Amy, 11 ans, rencontre un groupe de danseuses appelé : « Les Mignonnes ». Fascinée, elle s’initie à une danse sensuelle, dans l’espoir d’intégrer leur bande et de fuir un bouleversement familial…
Mignonnes
France, 2020
De Maimouna Doucouré
Durée : 1h35
Sortie : 19/08/2020
Note :
A CORPS RETROUVÉ
On pourrait presque résumer Mignonnes à une courte scène, fugace et finement écrite : sans vraiment y mettre du sien, Amy essaie une jolie robe traditionnelle pour un mariage. Malgré sa bienveillance, sa mère a des geste trop impatients. L’essayage tourne à l’épreuve de force, la robe devient comme trop étroite, le corps d’Amy résiste et veut reprendre sa respiration, prêt à bondir. A onze ans, Amy a un avenir déjà tracé pour elle, les décisions sont déjà prises à sa place par un entourage aux traditions pesantes, et pour qui apprendre la dignité et la féminité signifie accepter la douleur sans se plaindre.
Les mignonnes du titre, ce sont quelques camarades de classe d’Amy qui n’en font qu’à leur tête. Elles s’habillent très court, filment les mecs à leur insu dans les toilettes du collège pour se marrer et surtout dansent de façon très suggestive pour leur âge. L’appel d’air de la rébellion est irrésistible pour Amy, et en les rejoignant, elle se lance à corps perdu dans ce qui ressemble tantôt à des bêtises de gamines sans conséquences, tantôt à de vrais problèmes d’ados. Dans la rue, un tag disant « Où sont les femmes ? » prend alors des airs d’oracle étrange. Faut-il en rire ou s’en inquiéter?
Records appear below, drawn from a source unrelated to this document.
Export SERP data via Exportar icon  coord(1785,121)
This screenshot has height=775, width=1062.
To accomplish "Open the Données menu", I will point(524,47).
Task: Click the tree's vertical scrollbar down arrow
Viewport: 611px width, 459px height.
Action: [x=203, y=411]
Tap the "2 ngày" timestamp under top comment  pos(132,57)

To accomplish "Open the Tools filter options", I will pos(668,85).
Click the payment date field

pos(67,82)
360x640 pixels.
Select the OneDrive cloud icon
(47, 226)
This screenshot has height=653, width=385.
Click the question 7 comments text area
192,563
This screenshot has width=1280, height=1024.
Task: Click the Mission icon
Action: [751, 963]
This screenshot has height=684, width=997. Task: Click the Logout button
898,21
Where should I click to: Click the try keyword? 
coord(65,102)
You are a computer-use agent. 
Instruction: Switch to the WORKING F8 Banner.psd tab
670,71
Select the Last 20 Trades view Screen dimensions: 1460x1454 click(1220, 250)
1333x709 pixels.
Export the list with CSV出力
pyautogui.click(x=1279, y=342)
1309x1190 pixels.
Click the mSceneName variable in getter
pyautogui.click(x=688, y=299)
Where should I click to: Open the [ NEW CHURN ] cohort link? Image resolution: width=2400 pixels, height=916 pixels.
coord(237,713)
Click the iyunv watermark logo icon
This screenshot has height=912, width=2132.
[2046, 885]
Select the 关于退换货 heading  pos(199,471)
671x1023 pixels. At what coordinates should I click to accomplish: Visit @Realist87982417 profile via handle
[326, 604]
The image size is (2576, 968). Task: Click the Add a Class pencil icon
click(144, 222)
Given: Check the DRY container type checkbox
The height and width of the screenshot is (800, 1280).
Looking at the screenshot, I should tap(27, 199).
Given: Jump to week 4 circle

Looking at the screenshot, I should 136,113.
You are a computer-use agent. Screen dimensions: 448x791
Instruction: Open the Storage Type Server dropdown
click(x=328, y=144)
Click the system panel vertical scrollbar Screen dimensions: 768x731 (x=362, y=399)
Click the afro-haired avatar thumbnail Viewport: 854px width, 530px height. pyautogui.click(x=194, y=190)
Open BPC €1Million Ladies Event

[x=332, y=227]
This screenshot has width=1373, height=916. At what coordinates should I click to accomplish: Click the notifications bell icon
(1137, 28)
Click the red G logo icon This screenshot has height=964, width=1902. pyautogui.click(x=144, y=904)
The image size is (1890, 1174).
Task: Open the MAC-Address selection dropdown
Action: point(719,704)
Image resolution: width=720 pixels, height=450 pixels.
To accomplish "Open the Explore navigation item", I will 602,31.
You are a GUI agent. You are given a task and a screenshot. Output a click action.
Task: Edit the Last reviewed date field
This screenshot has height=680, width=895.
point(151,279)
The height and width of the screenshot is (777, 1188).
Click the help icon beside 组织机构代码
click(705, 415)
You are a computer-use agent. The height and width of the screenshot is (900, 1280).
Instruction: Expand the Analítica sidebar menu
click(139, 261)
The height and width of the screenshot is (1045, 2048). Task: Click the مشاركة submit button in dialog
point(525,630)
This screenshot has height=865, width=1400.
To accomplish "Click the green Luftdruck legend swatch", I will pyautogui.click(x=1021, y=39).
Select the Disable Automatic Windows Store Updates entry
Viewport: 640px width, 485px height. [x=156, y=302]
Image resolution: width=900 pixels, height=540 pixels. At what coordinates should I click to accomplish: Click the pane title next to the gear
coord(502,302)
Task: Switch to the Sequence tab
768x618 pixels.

Il faut dire que le réalisme selon Maïmouna Doucouré (lauréate du César du court métrage en 2017, ex-aequo avec Alice Diop), n’est pas qu’une simple photocopie du réel. S’il passe par quelques archétypes obligatoires (un face-à-face avec des vigiles, pas la scène la plus subtile du film), il inclut un sens du merveilleux propre à l’enfance. Mignonnes est parfois cruel et effrayant comme peuvent l’être les contes de fées. Comme chez Barbe-bleue, il y a dans l’appartement d’Amy des portes qu’il vaut mieux ne pas ouvrir. On peut y croiser une robe fantôme, du sang (métaphorique?) et même une authentique sorcière, interprétée avec moult charisme par Mbissine Thérèse Diop, actrice de La Noire de… d’Ousmane Sembène.
Avec énergie et beaucoup de bienveillance, et à grand renfort de couleurs vives, Doucouré interroge l’absurdité de cet entre-deux où se trouvent ses jeunes héroïnes, pré-ados dans des tenues d’adultes trop sexy pour elles, fillettes à qui l’on reproche et impose à la fois de se comporter déjà comme des femmes. Plus qu’un récit apprentissage, Mignonnes est un galvanisant récit de désapprentissage.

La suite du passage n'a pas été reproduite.